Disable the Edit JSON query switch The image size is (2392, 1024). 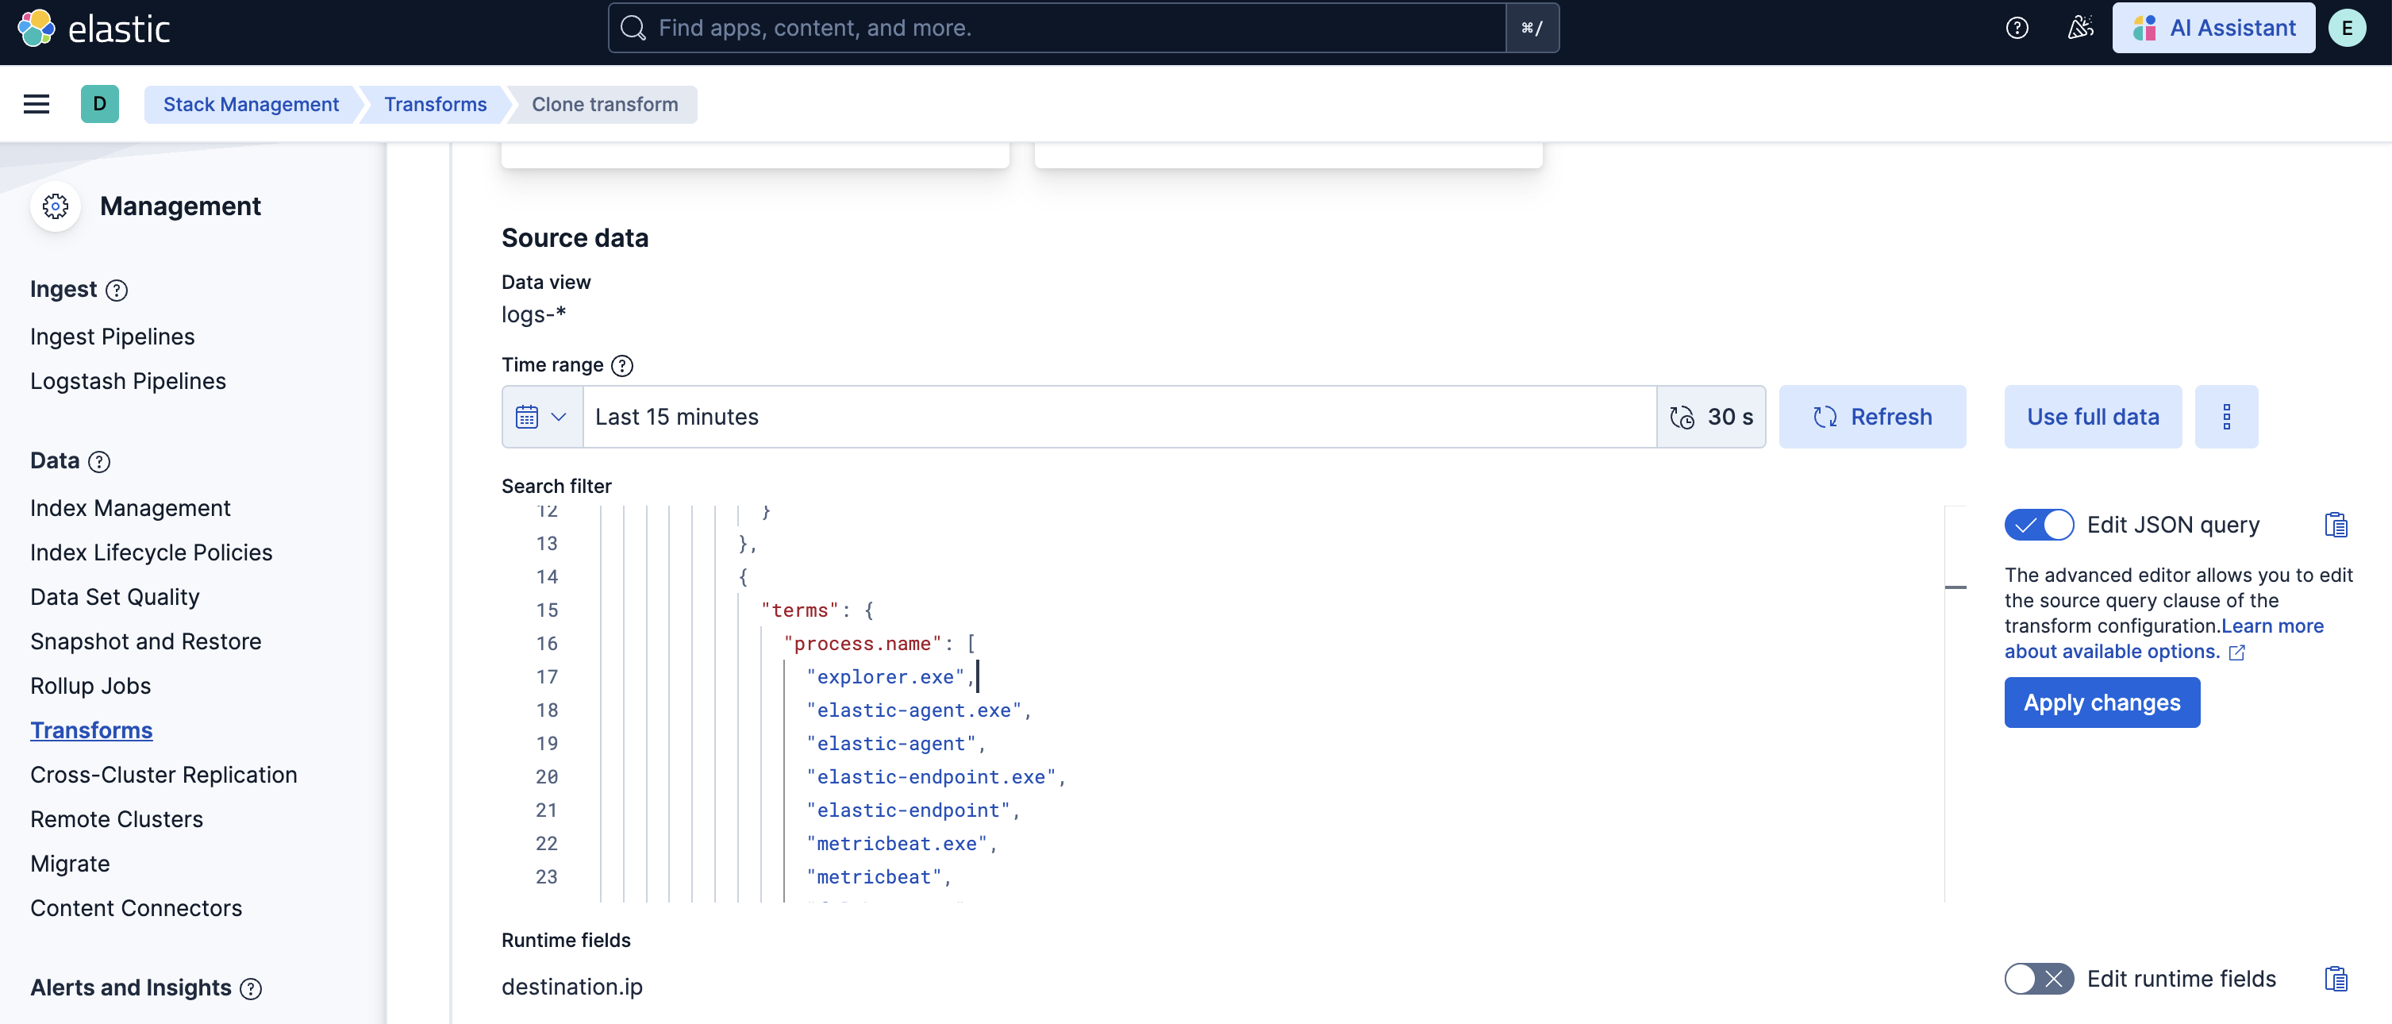pos(2038,525)
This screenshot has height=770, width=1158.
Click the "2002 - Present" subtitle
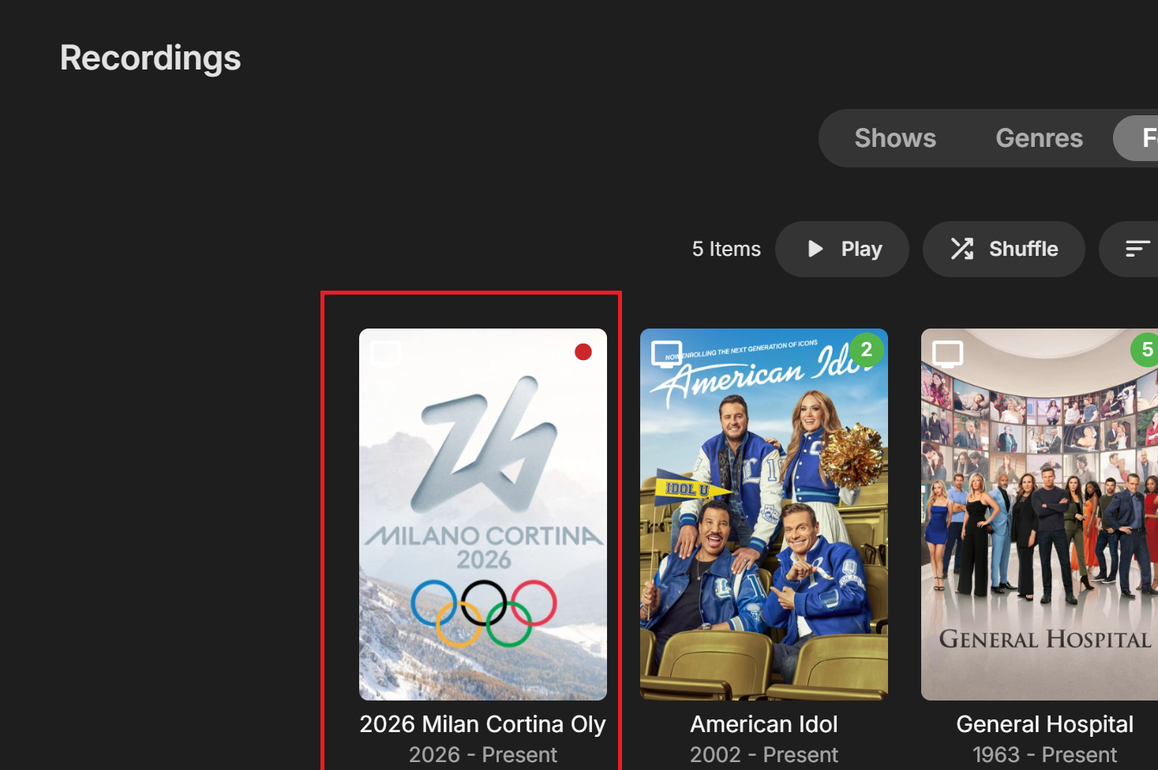tap(763, 755)
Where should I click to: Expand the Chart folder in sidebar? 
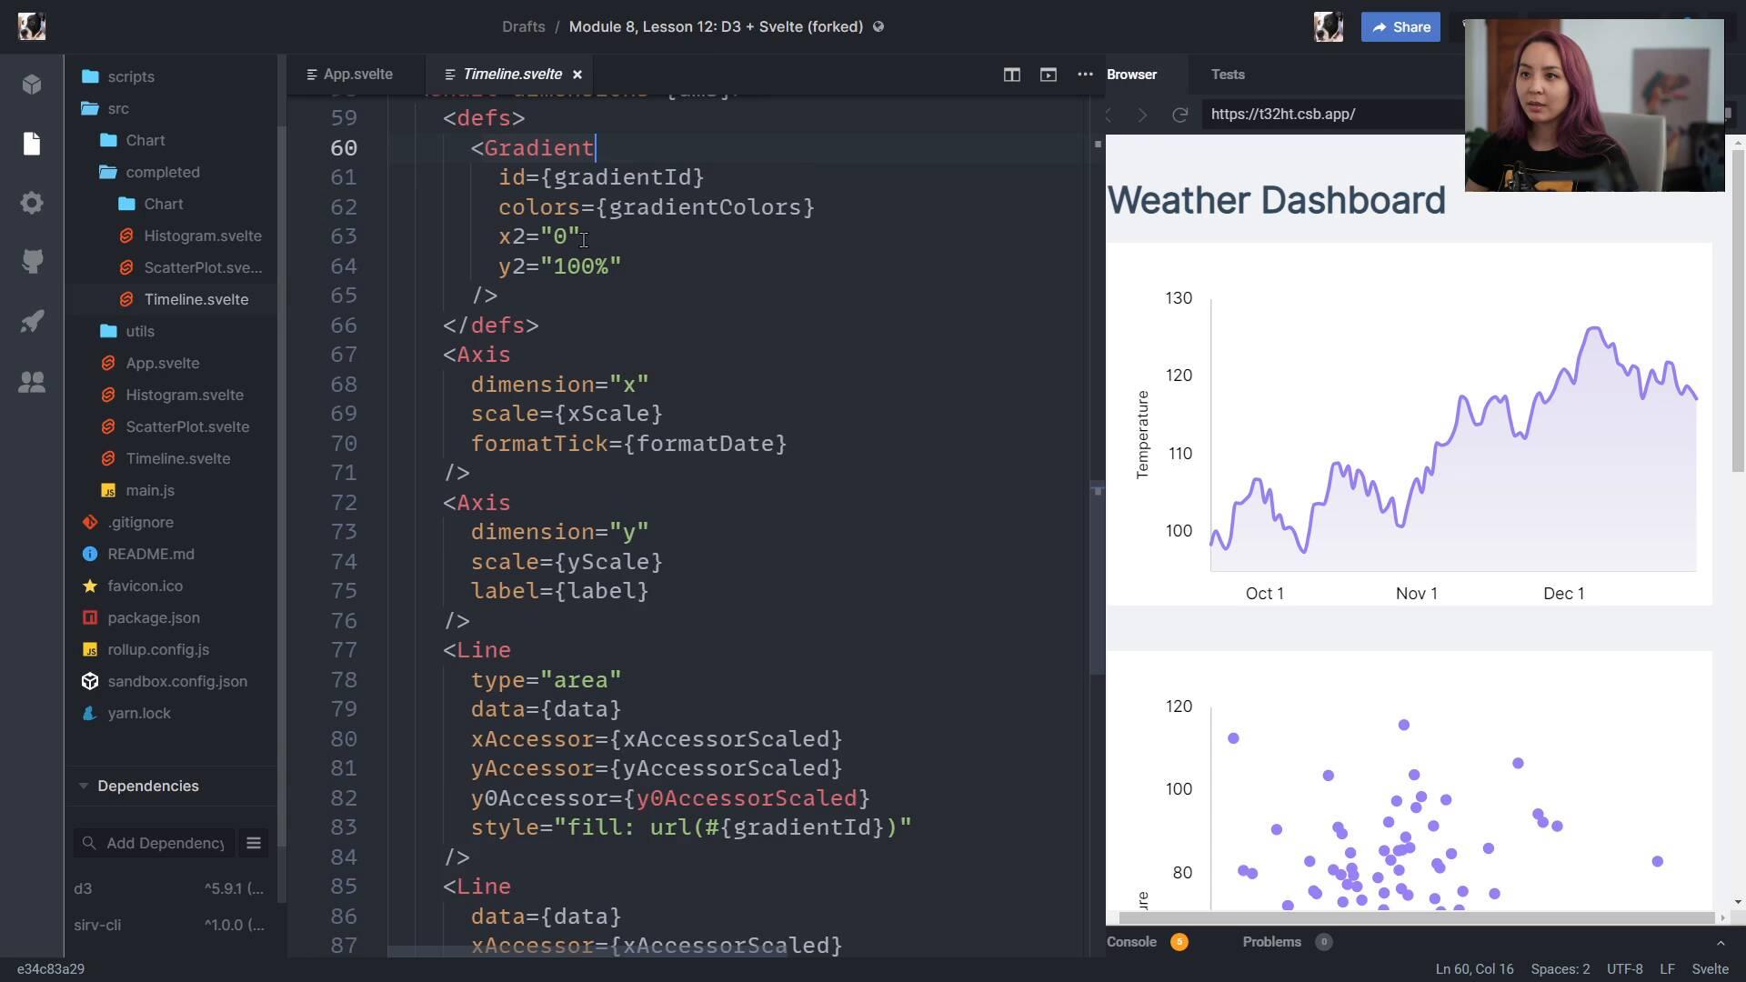(x=146, y=140)
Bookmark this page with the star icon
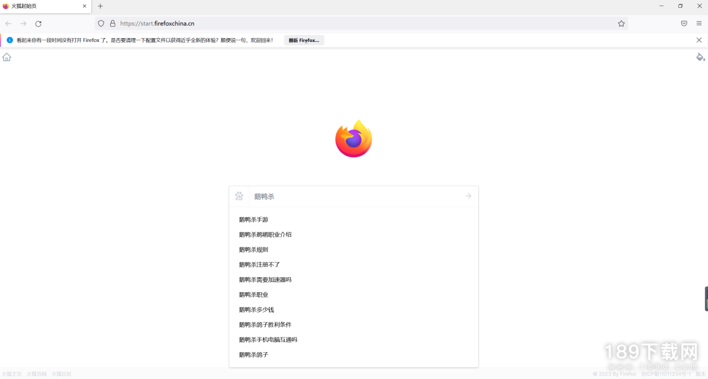 (x=621, y=24)
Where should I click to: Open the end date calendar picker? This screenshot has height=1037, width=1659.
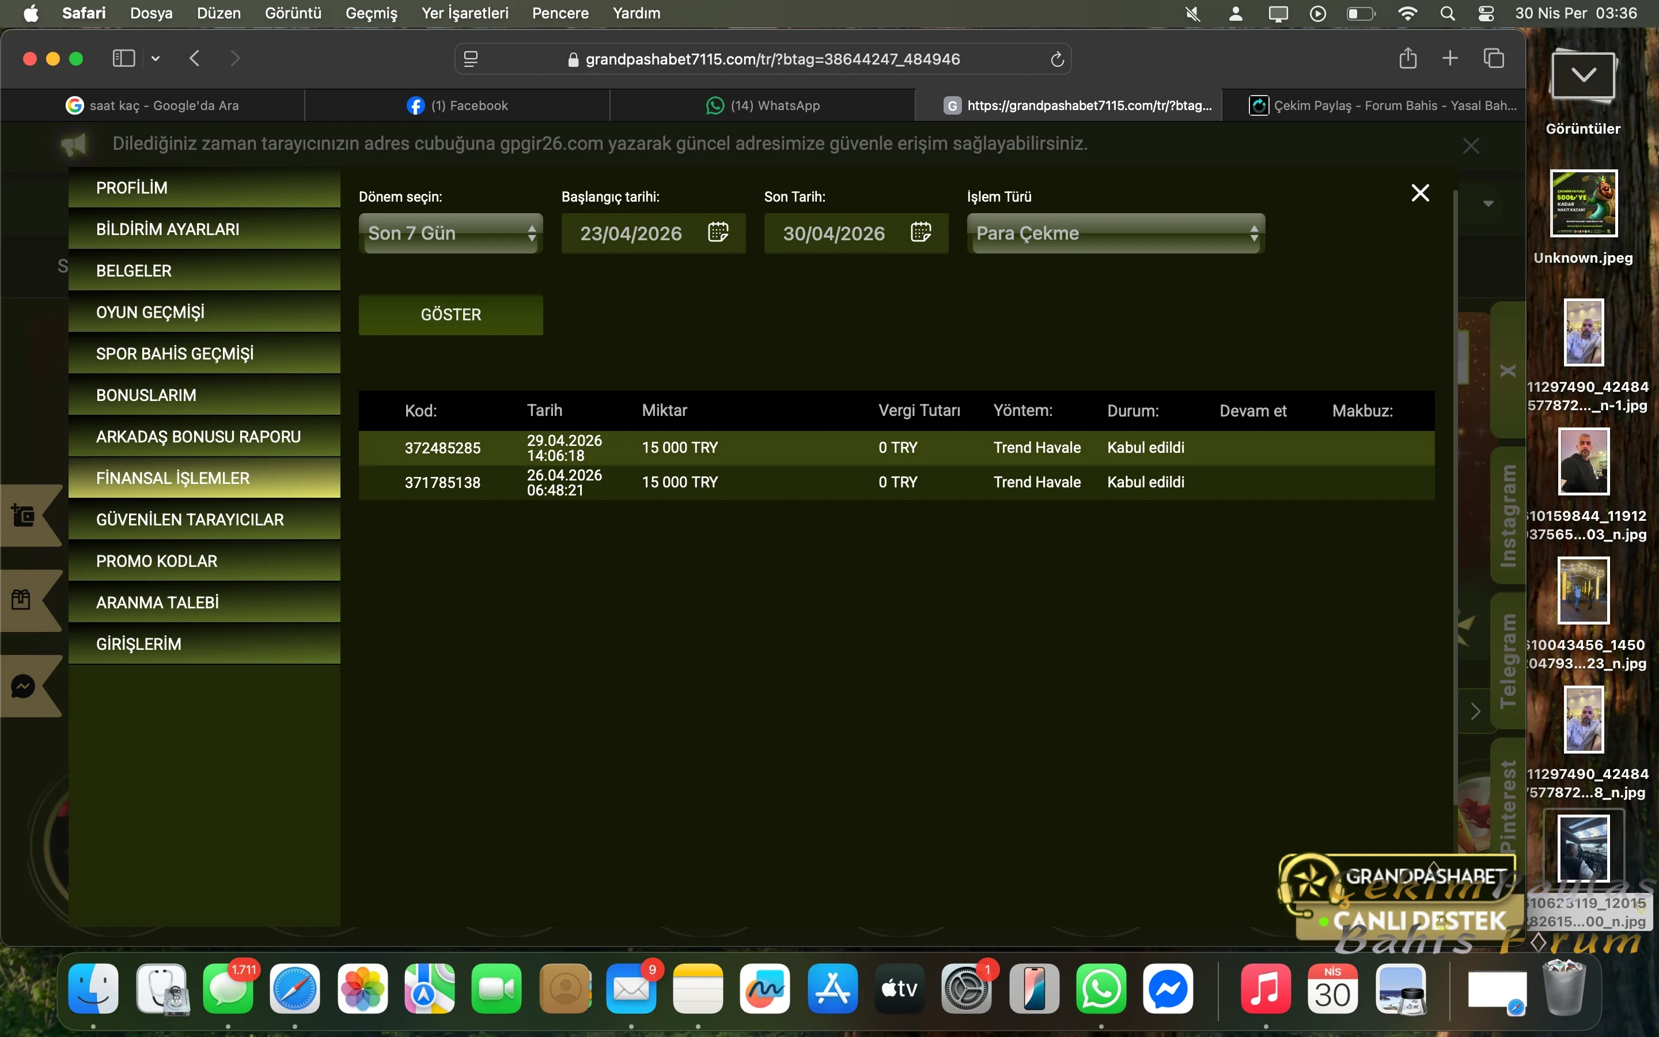(921, 233)
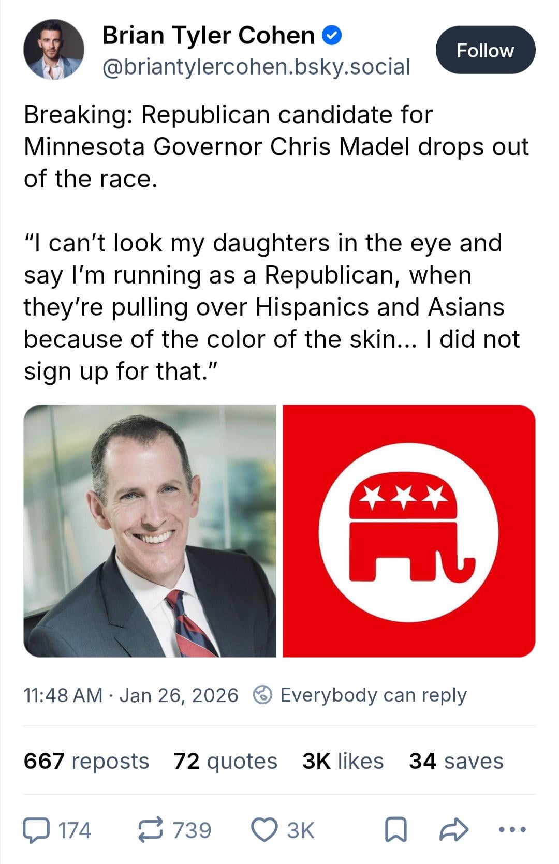The height and width of the screenshot is (864, 559).
Task: View the 72 quotes list
Action: tap(225, 761)
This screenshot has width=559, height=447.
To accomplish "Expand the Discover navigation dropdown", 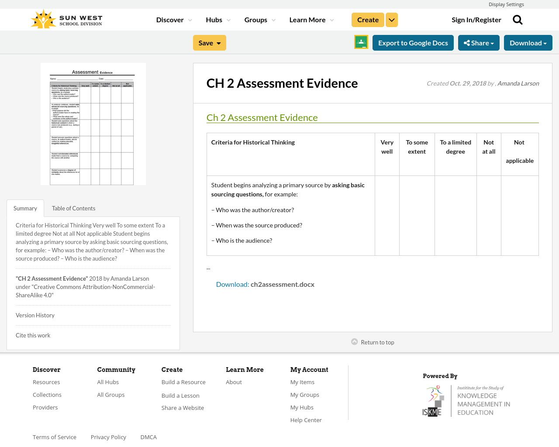I will tap(173, 19).
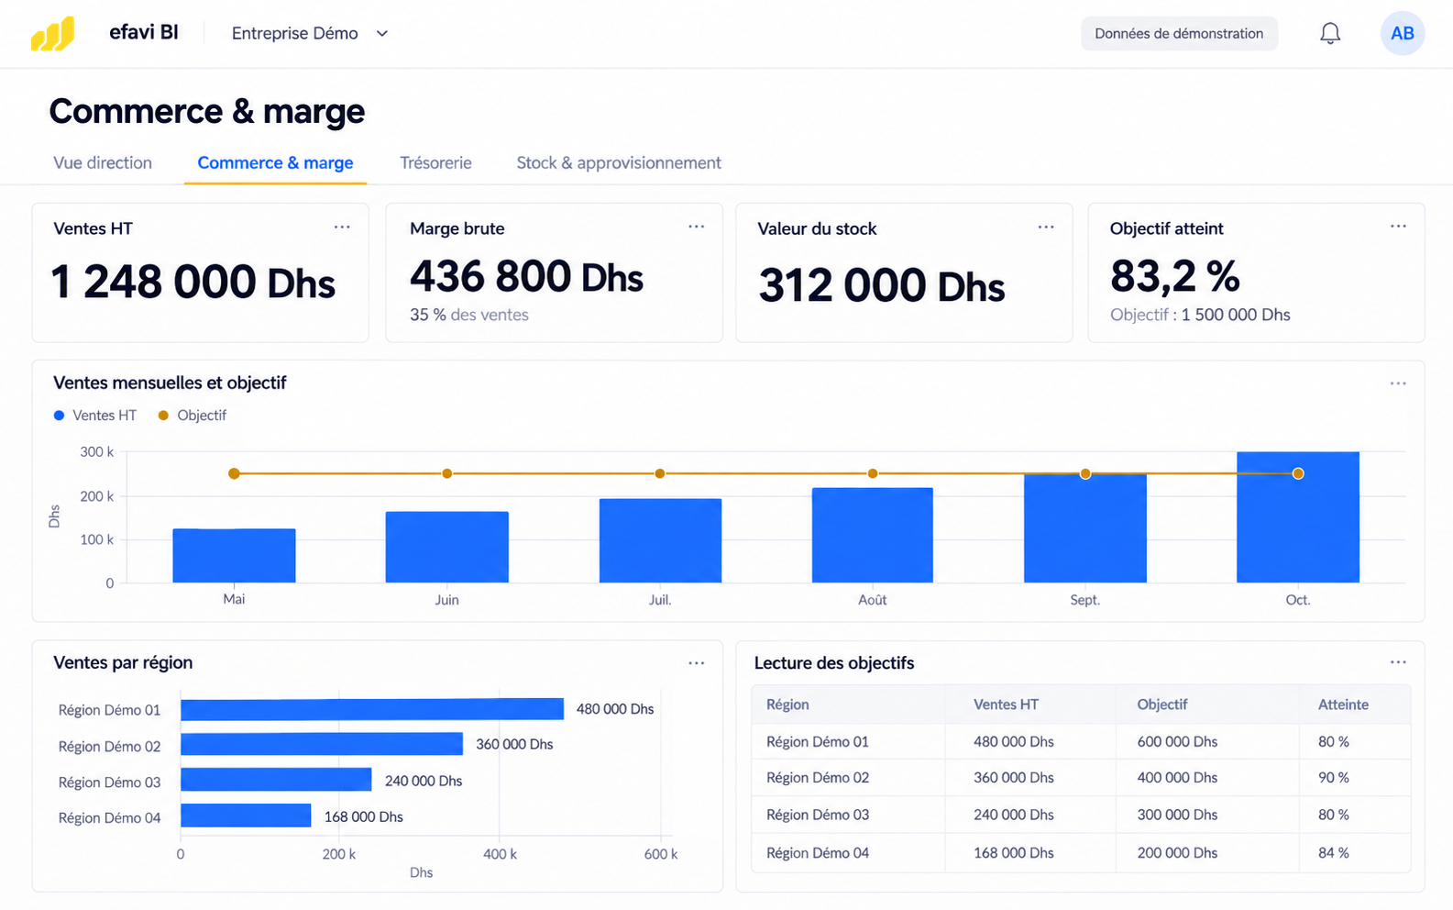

──────────────────────────────

**Task:**
Reproduce the entries above verbatim, from the line containing "Bookmark this page with the star icon" through the line containing "Action: tap(225, 761)", with both of those lines included. Omit the pictures from your reproduction.

**Full answer:**
Bookmark this page with the star icon
 (x=621, y=24)
Where should I click to: Open the end date calendar picker? This screenshot has height=1037, width=1659.
(921, 233)
The height and width of the screenshot is (864, 559).
Task: View the 72 quotes list
Action: tap(225, 761)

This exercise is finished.